=== Ausgangstext ===
+++++

Also alles kein Problem? Von wegen. Bis vor kurzem hatte das Ministerium von Hubertus Heil bei der Anschaffung von Schul-Laptops noch genauso argumentiert. Schüler könnten die ja über das Digitalpakt-Zusatzprogramm ausgeliehen erhalten, und ansonsten gebe es ja, siehe oben, die so deutlich verbesserten Regelbedarfe und das Starke-Familien-Gesetz.
Anfang Februar dann die Kehrtwende der Bundesregierung: Seitdem sollen die Jobcenter doch die Kosten für digitale Schüler-Endgeräte im Regelfall bis zu einer Höhe von 350 Euro übernehmen. Voraussetzung: Die Laptops oder Tablets müssen für die "Teilnahme am pandemiebedingten Distanz-Schulunterricht erforderlich" sein, wie es in der Weisung von Heils Ministerium hieß. Und die Schulen müssen formlos bestätigen, dass die Kinder keine andere Möglichkeit haben, auf Geräte zuzugreifen – zum Beispiel auf Leihgeräte aus dem Digitalpakt.
"Das ist so ermüdend",
sagt Peter Wiegand
In einer Presseerklärung räumte Heil zeitgleich ein, dass die Neuregelung auch deshalb nötig sei, weil die Digitalpakt-Geräte eben bislang nicht bei allen betroffenen Schülern angekommen seien. Weil die Schulen nach eigener Einschätzung entscheiden, wer ein Gerät bekommt und wer nicht.
Genauso ist es bei der Bildungs-Flatrate auch: Wie die Schulen sie einsetzen, sei "in erster Linie eine bildungspolitische Entscheidung, der ich nicht vorgreifen möchte", schrieb der Beamte aus Heils Ministerium an Peter Wiegand.
Doch sind Bildungs- und Sozialpolitik kaum zu trennen, wenn, siehe oben, kaum Schulen den "Education"-Tarif gebucht haben und gleichzeitig trotz der angeblich so starken Erhöhung des Regelbedarfs für 15- bis 17-Jährige monatlich nur 38,19 Euro für "Freizeit, Unterhaltung und Kultur" und 0,64 Euro für das "Bildungswesen" vorgesehen sind. Wovon dann auch Laptop und Tablet und eventuell ein Drucker bezahlt werden sollten. Und jetzt auch eine Datenflatrate?

+++++

=== Vorliegende Angaben ===

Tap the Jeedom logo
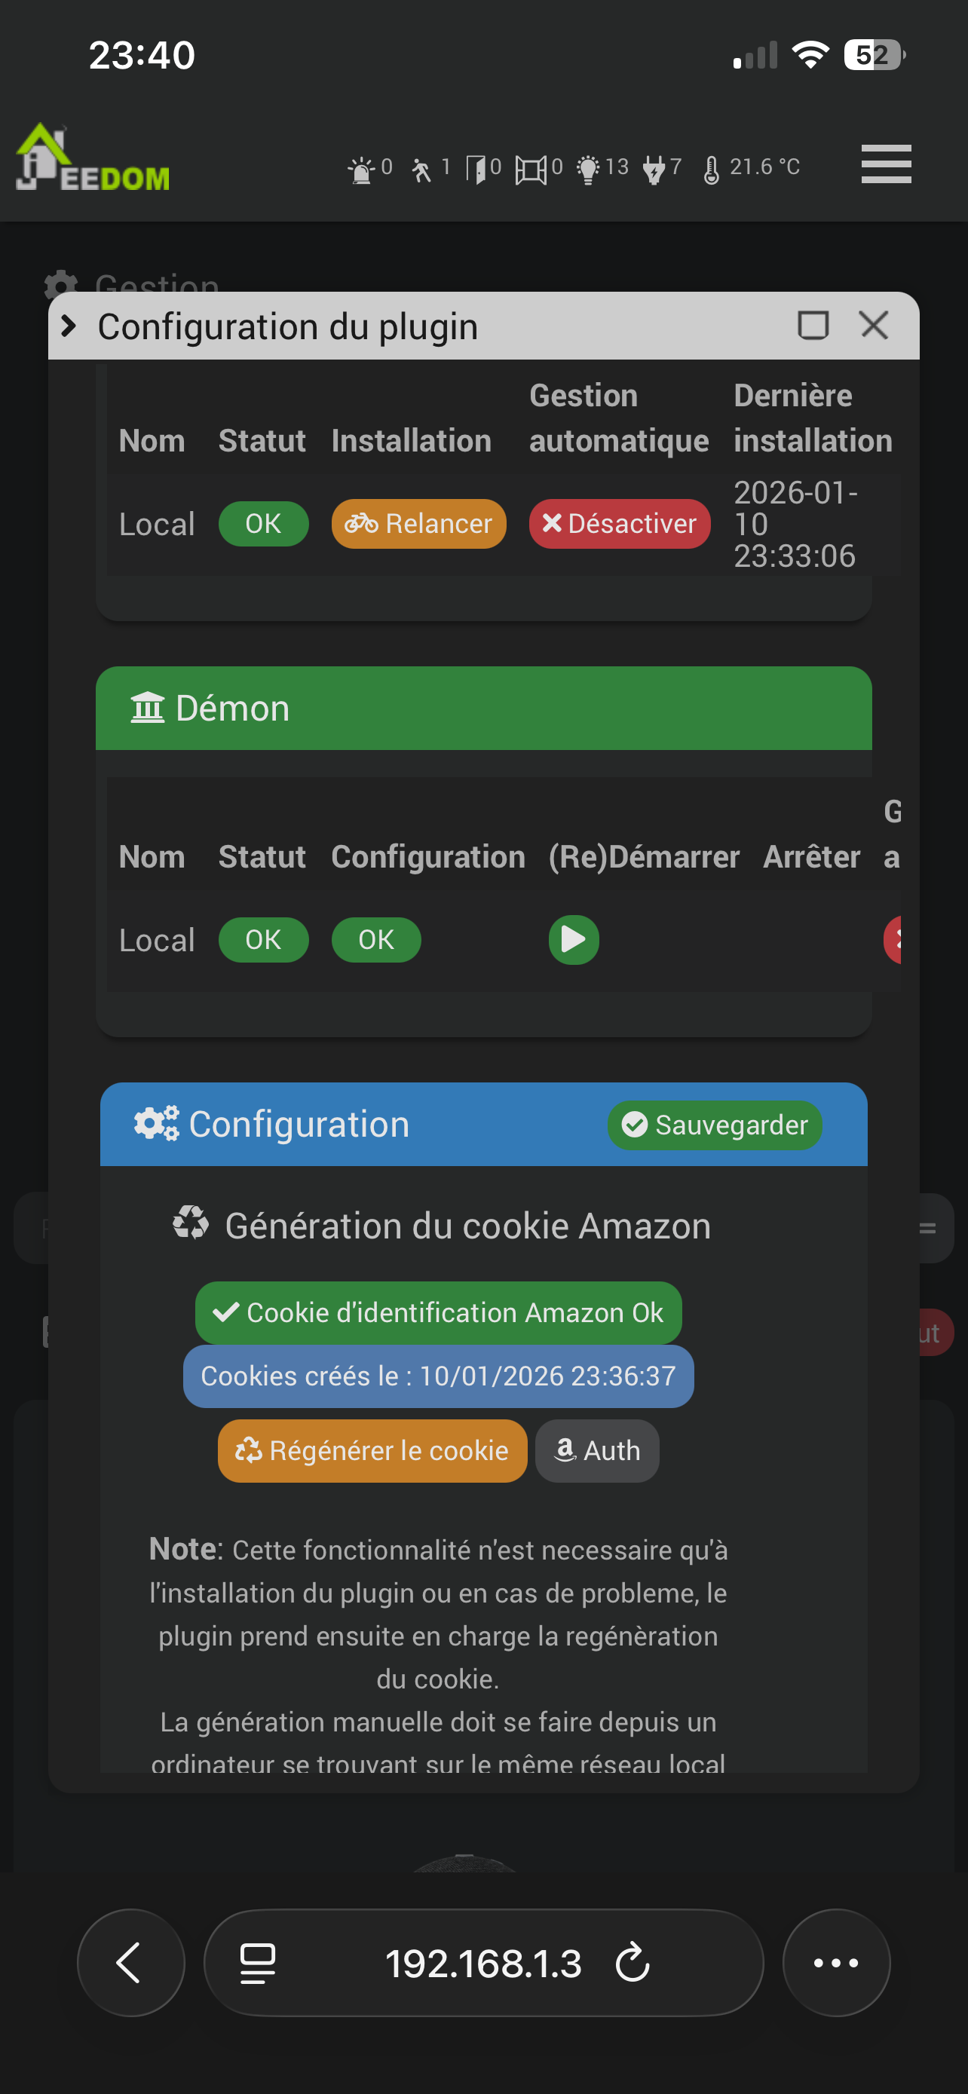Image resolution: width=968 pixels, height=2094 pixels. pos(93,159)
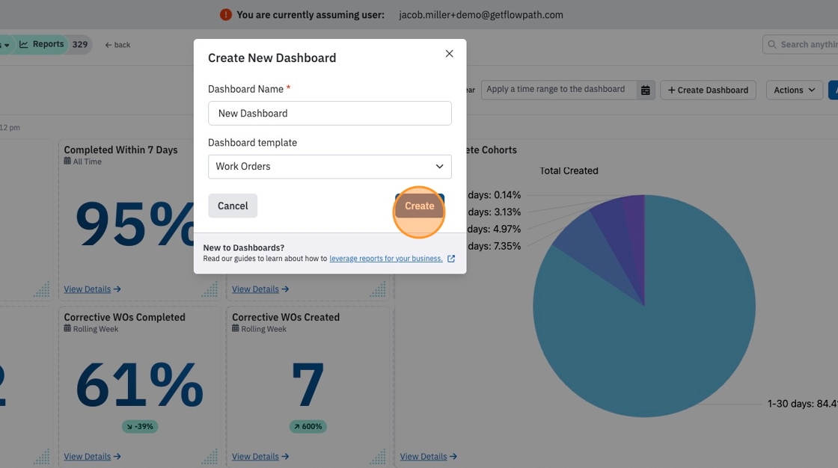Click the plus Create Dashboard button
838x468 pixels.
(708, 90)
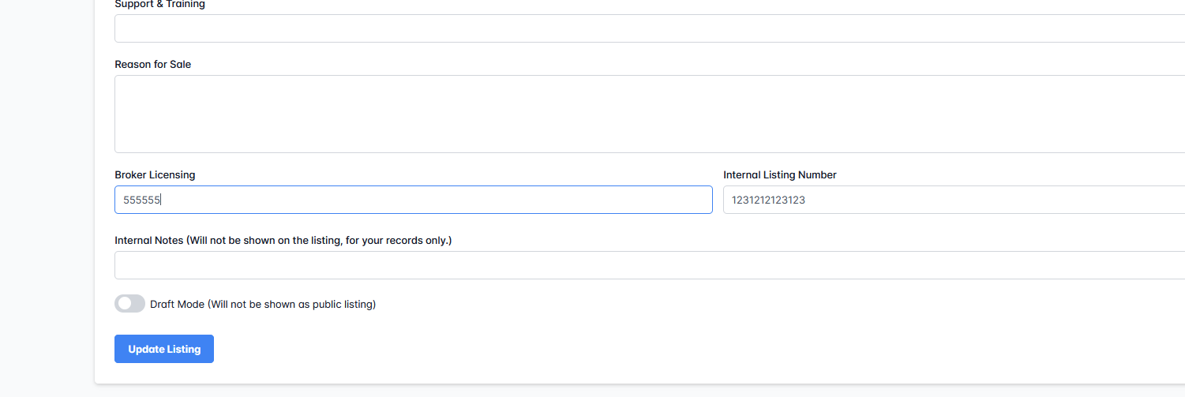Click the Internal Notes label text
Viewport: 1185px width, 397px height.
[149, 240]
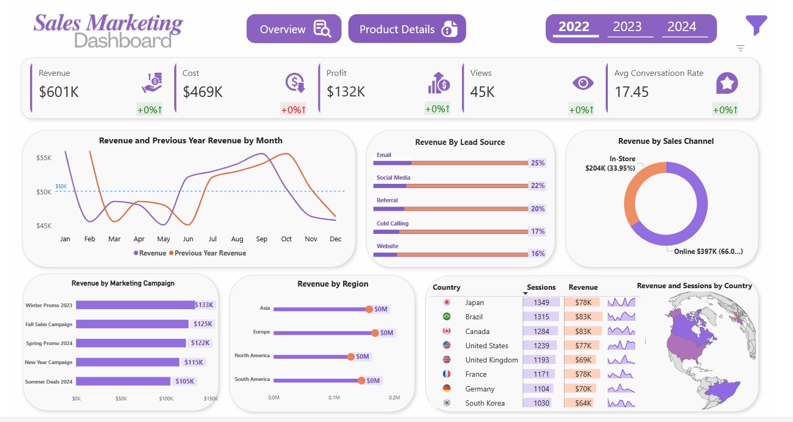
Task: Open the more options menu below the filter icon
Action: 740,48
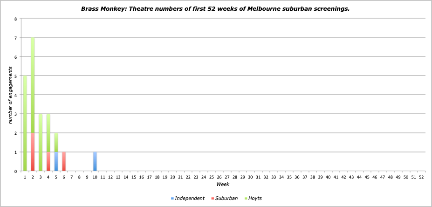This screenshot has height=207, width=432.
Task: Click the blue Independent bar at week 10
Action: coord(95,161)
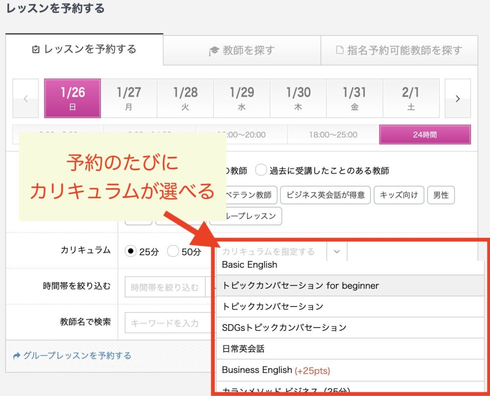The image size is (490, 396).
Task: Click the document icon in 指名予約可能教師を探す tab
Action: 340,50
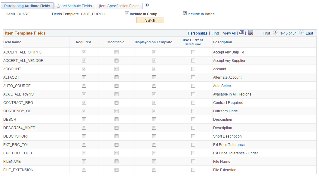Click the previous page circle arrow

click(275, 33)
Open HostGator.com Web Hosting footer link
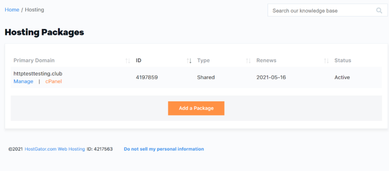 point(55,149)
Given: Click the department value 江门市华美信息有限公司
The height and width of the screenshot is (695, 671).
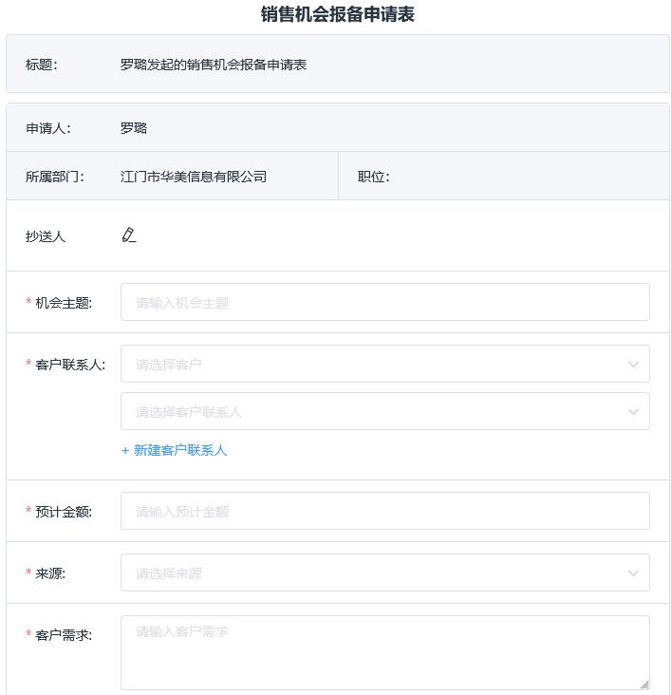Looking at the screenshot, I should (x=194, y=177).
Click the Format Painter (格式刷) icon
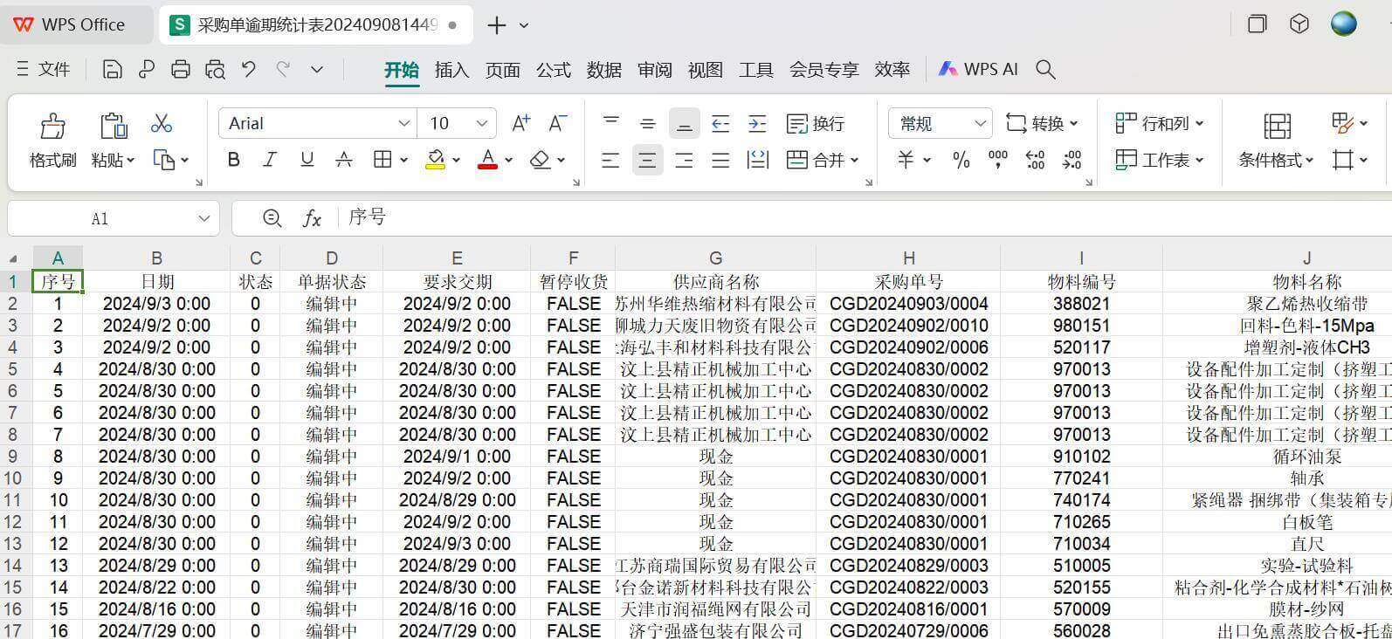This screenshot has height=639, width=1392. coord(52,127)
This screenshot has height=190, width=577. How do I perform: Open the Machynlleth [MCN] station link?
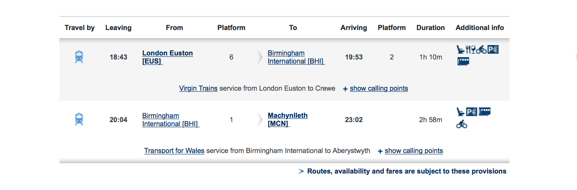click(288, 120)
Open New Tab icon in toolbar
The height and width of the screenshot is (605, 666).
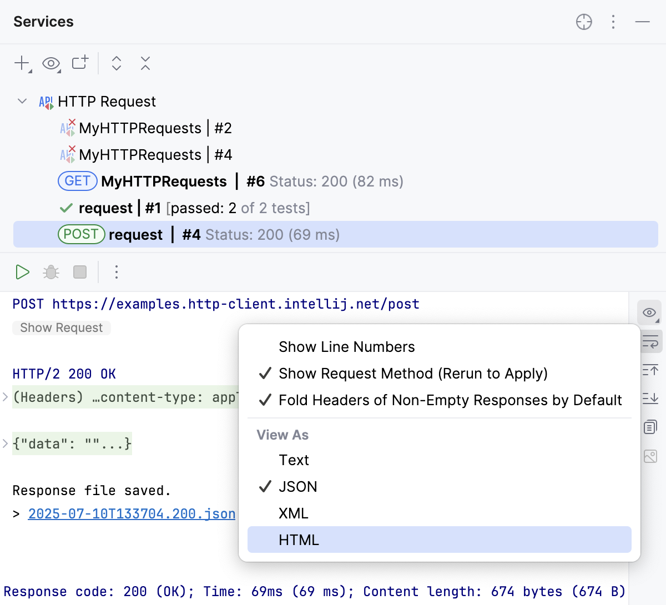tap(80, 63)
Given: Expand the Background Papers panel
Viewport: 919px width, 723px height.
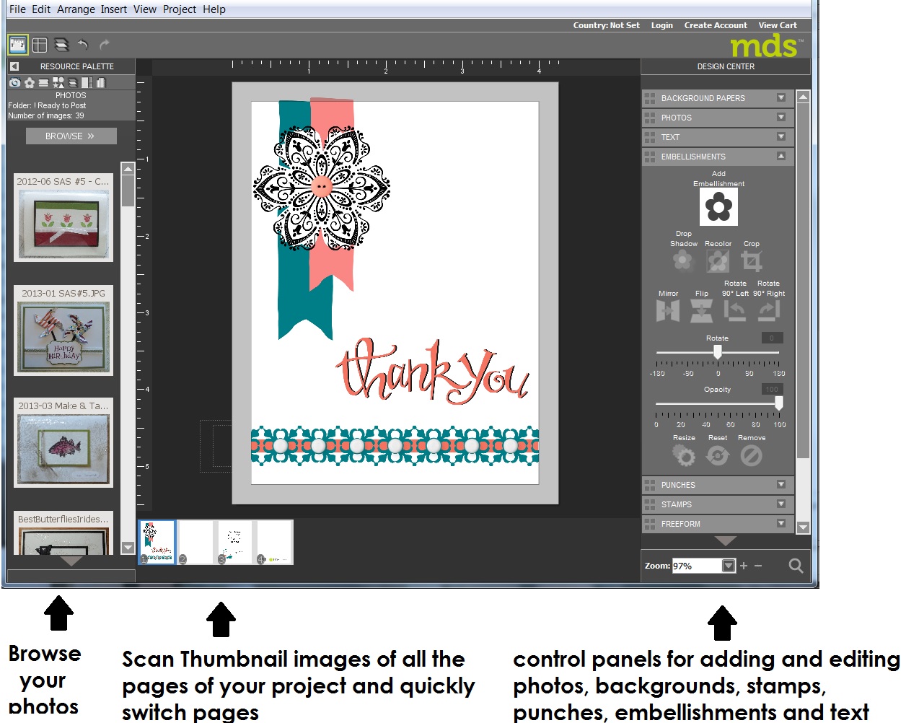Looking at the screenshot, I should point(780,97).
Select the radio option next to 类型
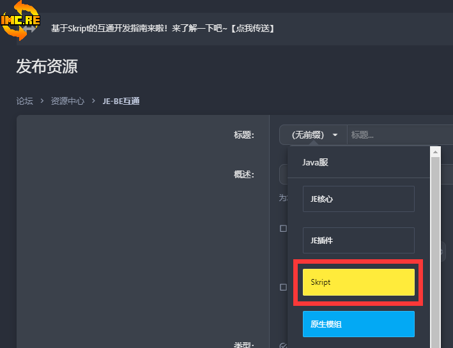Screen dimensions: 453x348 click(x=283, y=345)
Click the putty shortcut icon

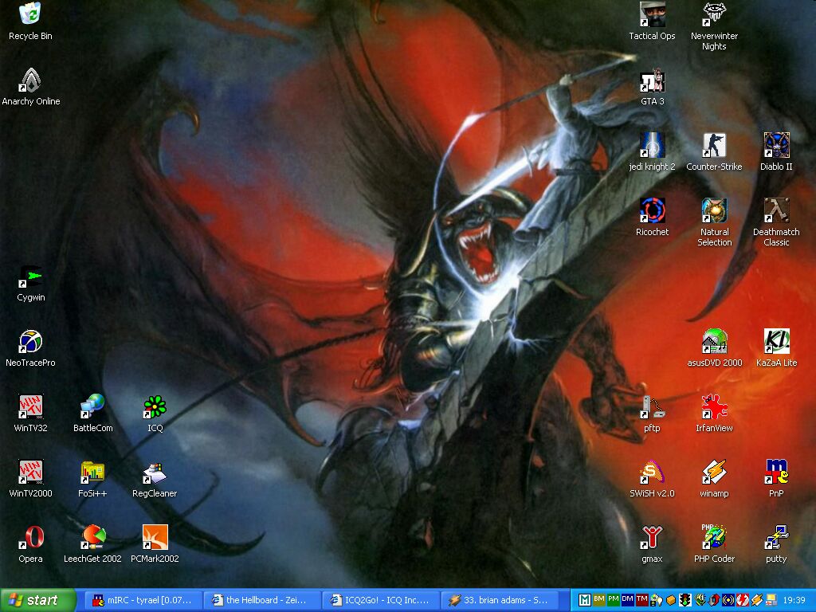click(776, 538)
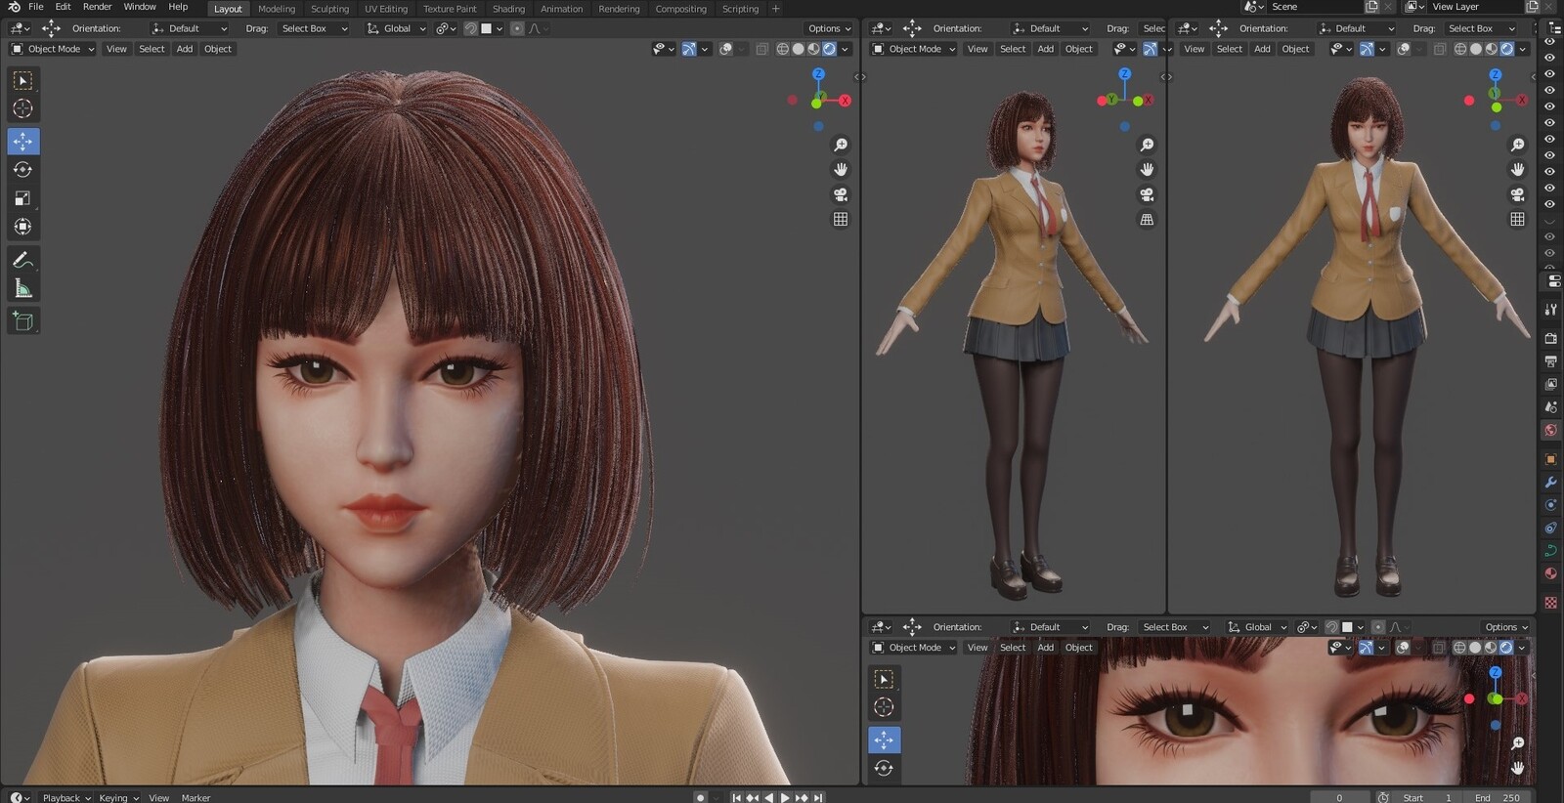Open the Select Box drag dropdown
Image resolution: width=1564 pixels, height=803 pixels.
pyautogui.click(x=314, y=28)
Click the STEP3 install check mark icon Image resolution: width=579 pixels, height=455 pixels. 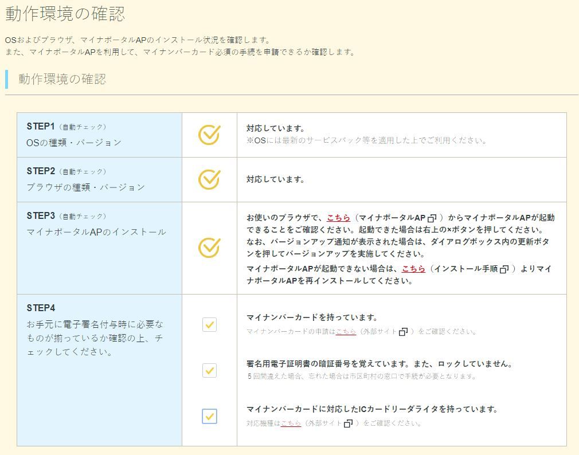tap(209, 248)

+++++

=== Ziel der Übung ===
Gib den Abschnitt aus dem Ausgangstext wörtlich wieder, der mit den Worten „Also alles kein“ beginnt und mit „aus dem Digitalpakt.“ endet.

=== Lösung der Aufgabe ===
Also alles kein Problem? Von wegen. Bis vor kurzem hatte das Ministerium von Hubertus Heil bei der Anschaffung von Schul-Laptops noch genauso argumentiert. Schüler könnten die ja über das Digitalpakt-Zusatzprogramm ausgeliehen erhalten, und ansonsten gebe es ja, siehe oben, die so deutlich verbesserten Regelbedarfe und das Starke-Familien-Gesetz.
Anfang Februar dann die Kehrtwende der Bundesregierung: Seitdem sollen die Jobcenter doch die Kosten für digitale Schüler-Endgeräte im Regelfall bis zu einer Höhe von 350 Euro übernehmen. Voraussetzung: Die Laptops oder Tablets müssen für die "Teilnahme am pandemiebedingten Distanz-Schulunterricht erforderlich" sein, wie es in der Weisung von Heils Ministerium hieß. Und die Schulen müssen formlos bestätigen, dass die Kinder keine andere Möglichkeit haben, auf Geräte zuzugreifen – zum Beispiel auf Leihgeräte aus dem Digitalpakt.